Papa João Paulo I. Foto: via Wikimedia Commons

Papa João Paulo I. Foto: via Wikimedia Commons

No dia 5 de março de 1973 ele recebeu nova promoção, desta vez para Cardeal, a convite de Paulo VI. Aos 65 anos ele se surpreende ao ser eleito o novo Papa, derrotando o ultraconservador cardeal Giuseppe Siri, considerado até então pela mídia o mais provável ocupante do trono de São Pedro, por 99 votos a 11. Tão surpreso ficou Albino, que sua primeira reação teria sido recusar o cargo, mas o cardeal holandês Johan Willebrands, a seu lado na Capela, teria convencido o novo Papa do contrário. Eleito, Luciani adota o nome de João Paulo I, primeiro Papa a escolher um título composto, para homenagear os que lhe antecederam, João XXIII e Paulo VI.
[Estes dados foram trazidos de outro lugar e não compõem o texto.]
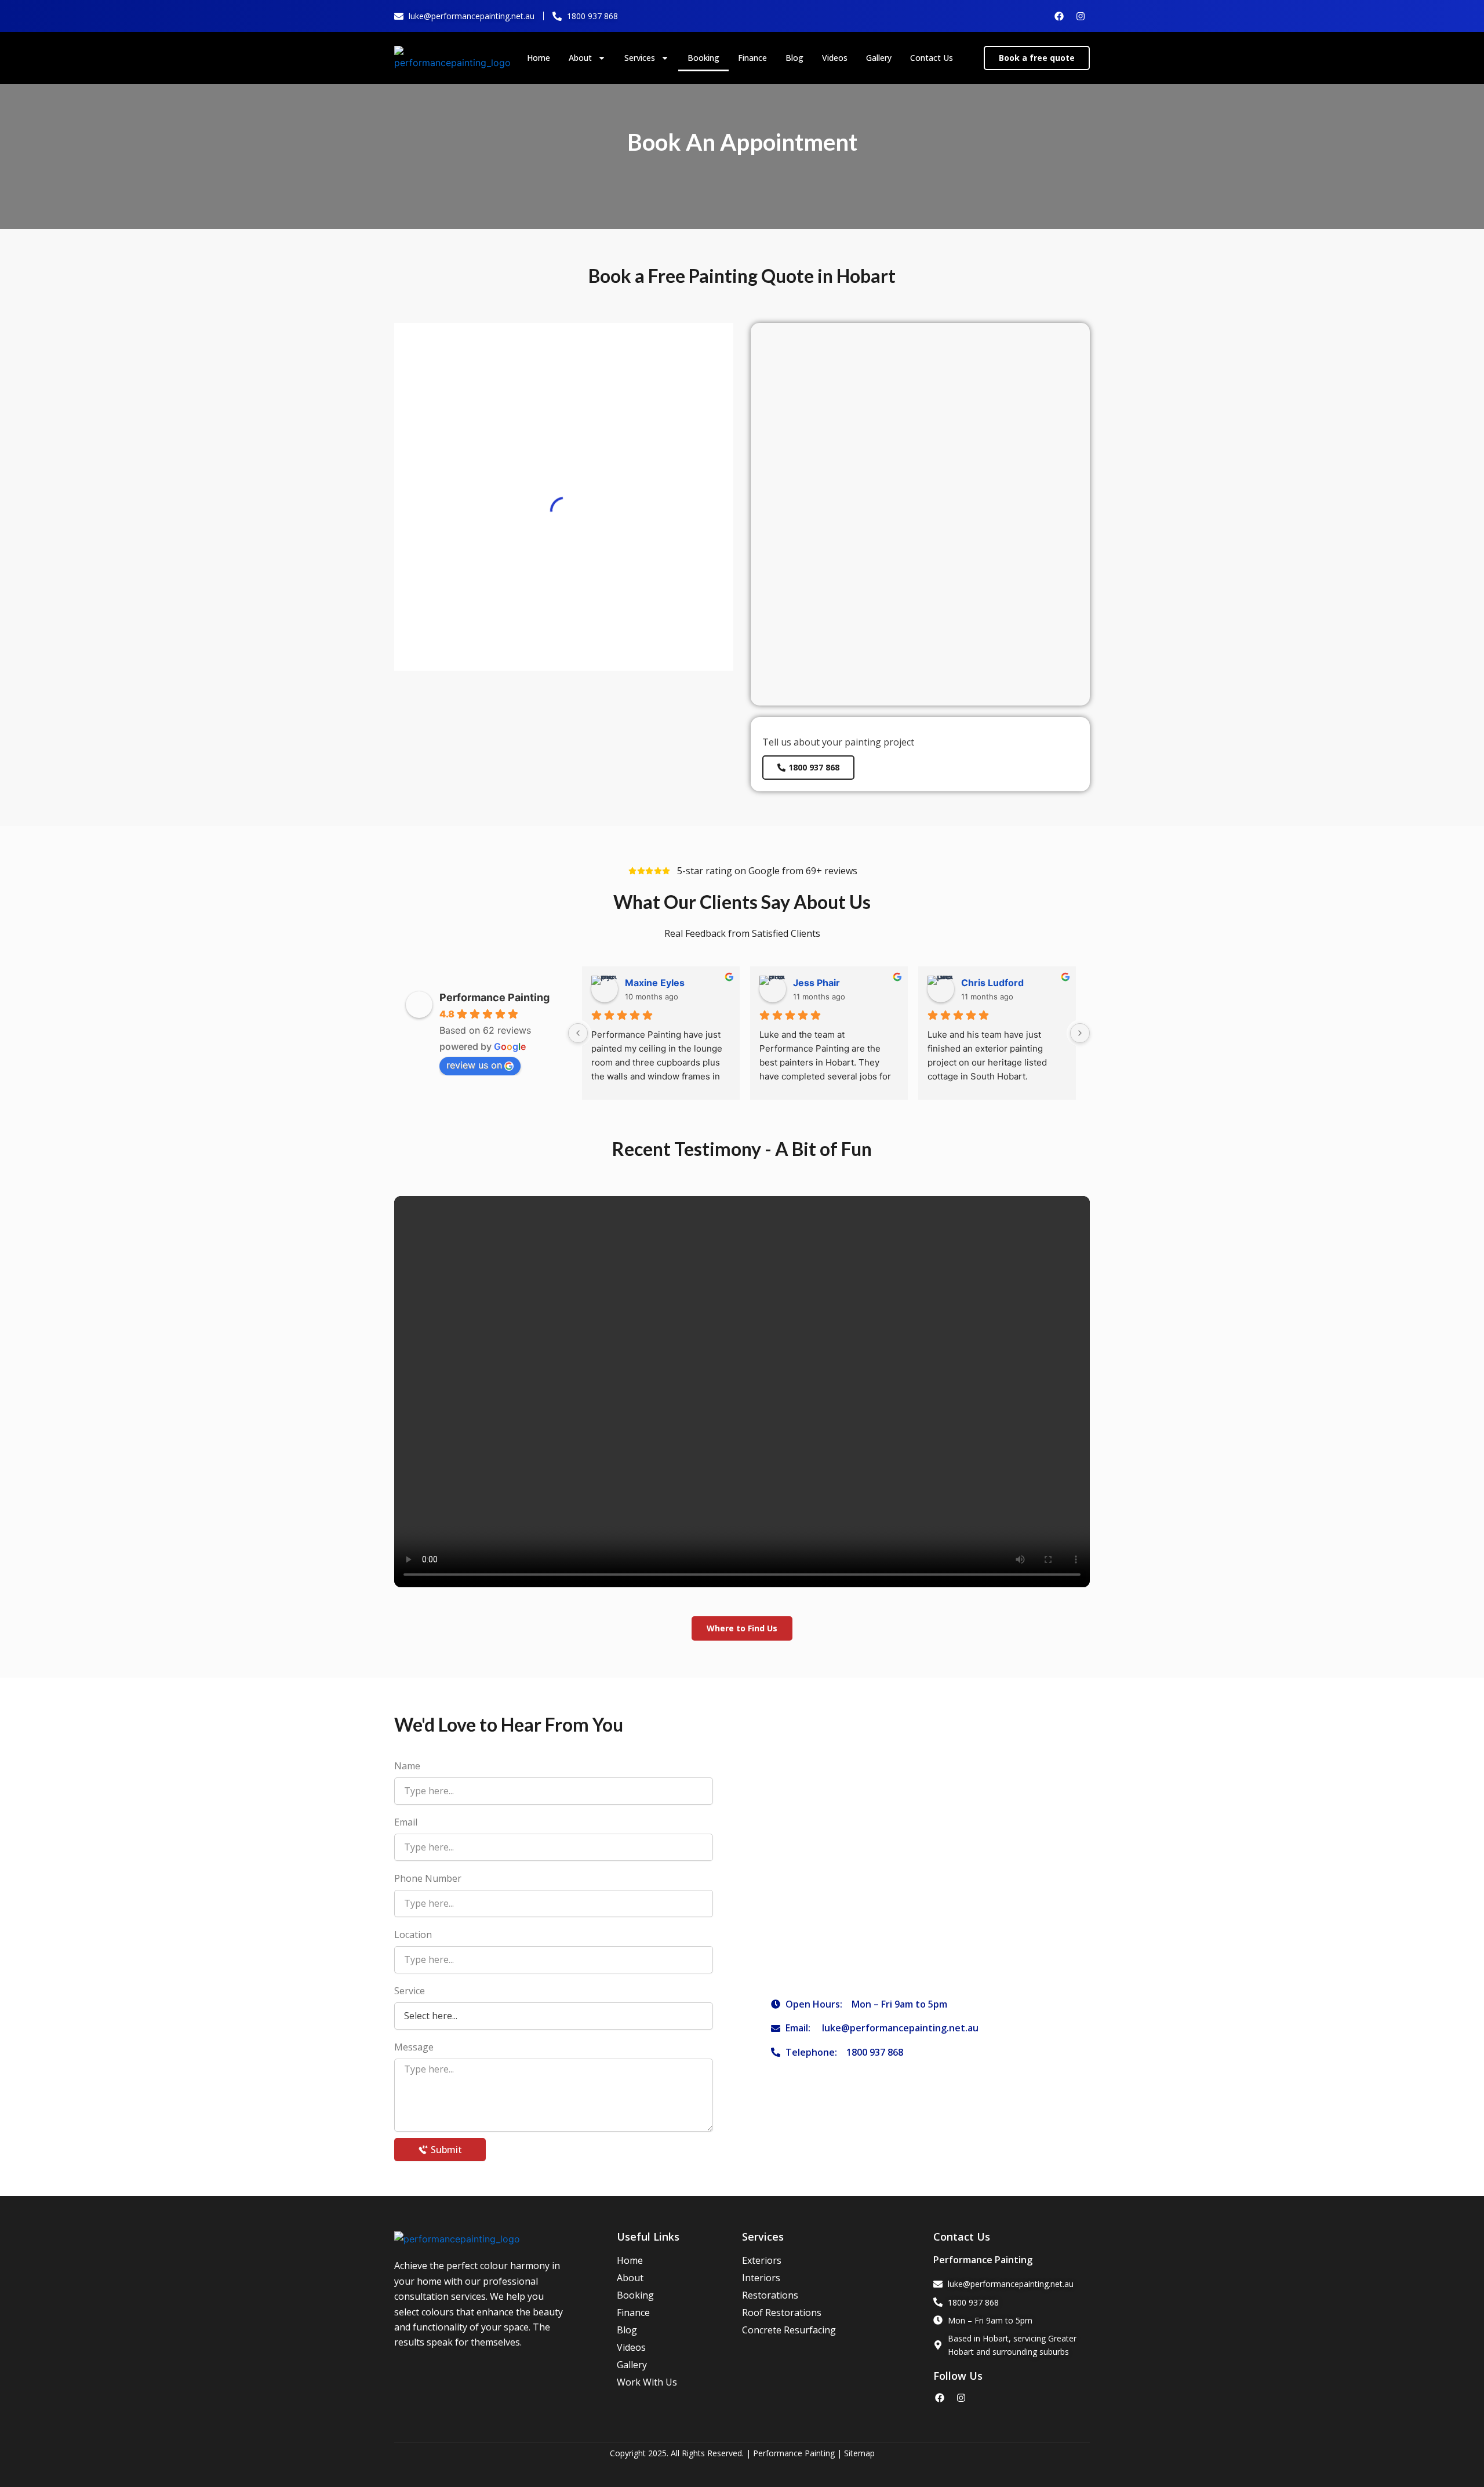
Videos (835, 57)
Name (407, 1765)
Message (414, 2047)
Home (538, 57)
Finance (752, 57)
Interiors (761, 2277)
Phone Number (427, 1878)
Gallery (879, 57)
Sua doçura, a extrema afabilidade e o incansável sorriso terno lhe valeram o apelido de ‘Papa Sorriso’. O pouco tempo em que permaneceu no pontificado indicava uma intensa humildade, um desconforto com o luxo do Vaticano – ele chegou a recusar a coroação papal, que era opcional, e o transporte em liteiras, ponto em que ele foi obrigado a ceder -, e a intenção de realizar reformas profundas na Igreja, a começar da própria sede do papado. Ele morreu antes de qualquer tentativa, na madrugada do dia 28 de setembro de 1978, entre 23h30 e 4h30 da manhã, em seus aposentos, no Palácio Apostólico do Vaticano.
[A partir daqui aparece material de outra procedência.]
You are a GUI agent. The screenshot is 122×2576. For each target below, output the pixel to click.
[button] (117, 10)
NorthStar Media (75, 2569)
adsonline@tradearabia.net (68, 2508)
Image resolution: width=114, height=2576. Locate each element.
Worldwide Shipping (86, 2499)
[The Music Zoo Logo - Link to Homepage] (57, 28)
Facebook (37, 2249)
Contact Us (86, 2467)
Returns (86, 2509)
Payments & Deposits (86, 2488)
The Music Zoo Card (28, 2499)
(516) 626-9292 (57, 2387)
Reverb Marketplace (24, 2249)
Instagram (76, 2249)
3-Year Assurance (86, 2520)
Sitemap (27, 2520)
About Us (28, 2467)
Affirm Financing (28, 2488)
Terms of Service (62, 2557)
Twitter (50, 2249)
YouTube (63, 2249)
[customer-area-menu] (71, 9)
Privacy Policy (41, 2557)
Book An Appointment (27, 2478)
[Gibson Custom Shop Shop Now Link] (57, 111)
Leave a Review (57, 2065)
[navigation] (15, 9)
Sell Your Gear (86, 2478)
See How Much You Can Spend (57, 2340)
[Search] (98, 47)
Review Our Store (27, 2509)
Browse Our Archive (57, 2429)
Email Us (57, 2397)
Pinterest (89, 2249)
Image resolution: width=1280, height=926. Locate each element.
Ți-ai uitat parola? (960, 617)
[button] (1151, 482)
Sua permanência por tão pouco tempo no Vaticano suscitou inúmeras teses sobre a verdadeira causa de sua morte, até hoje não oficialmente determinada. A proibição de se realizar autópsia no corpo de um papa morto impediu o esclarecimento total dos reais motivos do falecimento de João Paulo I. O mistério é reforçado pela rapidez com que se embalsamou o corpo, sem empenho na busca de maiores detalhes, contrastando com a precisão dos registros sobre a morte de Paulo VI. Assim, é difícil não pensar em uma morte suspeita, talvez por envenenamento, já que o Papa parecia desagradar a Cúria Romana, mais preocupada em contrapor-se aos ideais socialistas, então crescentes entre o clero em diversas partes do globo. A escolha de João Paulo II como seu sucessor parece dar ainda mais vazão a esta tese, pois este membro conservador da Igreja caminhava na contramão de seu antecessor, tanto na política quanto em questões como o aborto, o uso de anticoncepcionais, entre outras.
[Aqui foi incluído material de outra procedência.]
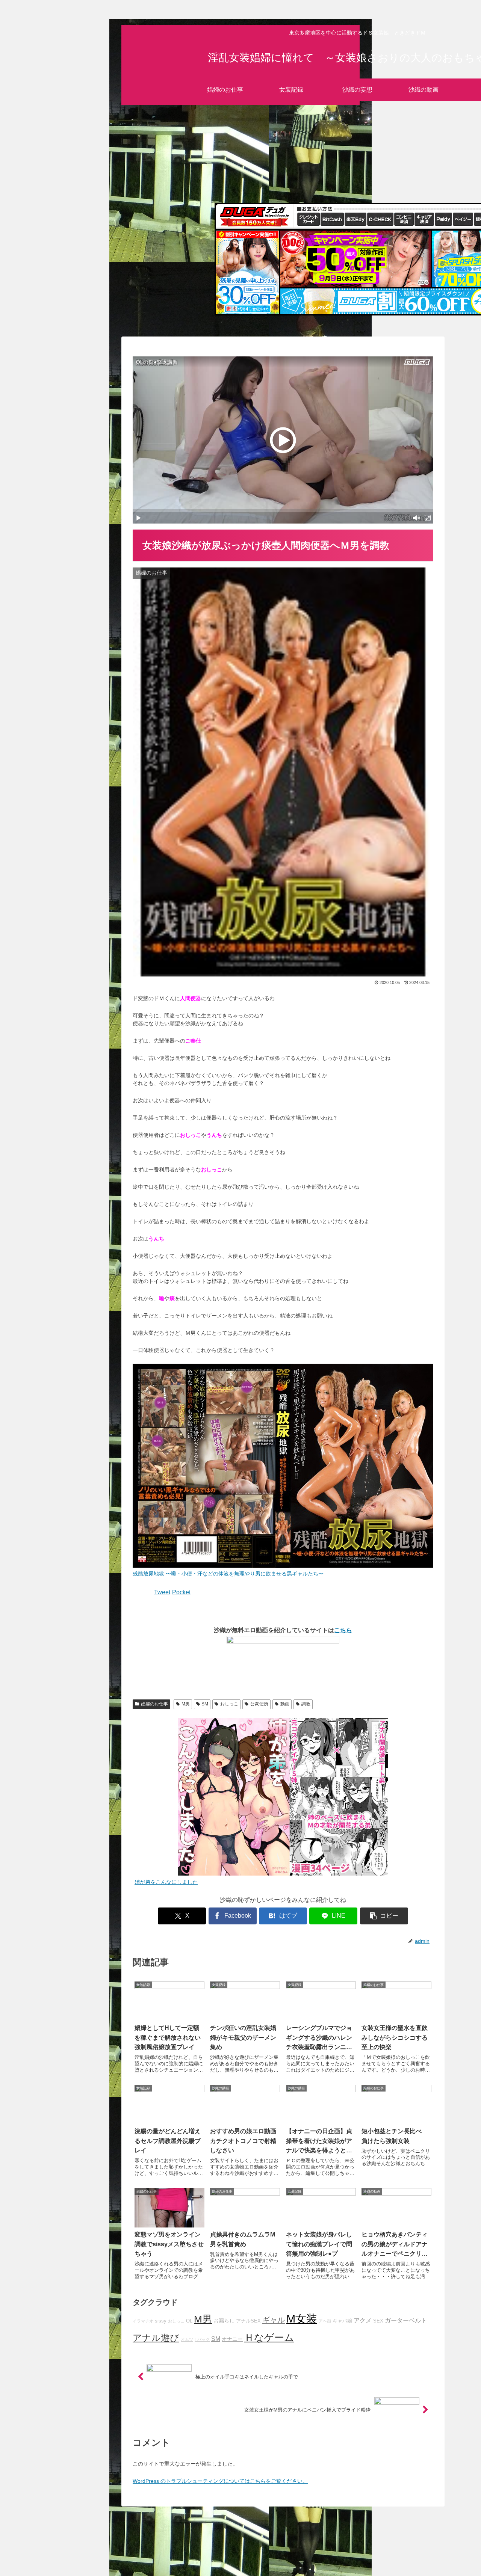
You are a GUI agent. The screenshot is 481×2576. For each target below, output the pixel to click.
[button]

Luciani vinha mantendo contato com diversos especialistas na reprodução humana, com pensadores e adeptos das mais diferentes religiões, tentando assim repensar as convencionais posturas da Igreja Católica. O controvertido jornalista investigativo David Yallop, no seu livro Em Nome de Deus, afirma reunir provas e fontes que lhe autorizam a considerar a morte de João Paulo I não natural, ou seja, fruto de um assassinato bem urdido, do qual teriam participado, entre outros, o cardeal Jean Villot, o membro da máfia siciliana Michele Sindona, o cardeal americano John Cody, então líder da arquidiocese de Chicago, e o presidente do Banco do Vaticano daquela época, o bispo Paul Marcinkus, além de adeptos da loja maçônica P2.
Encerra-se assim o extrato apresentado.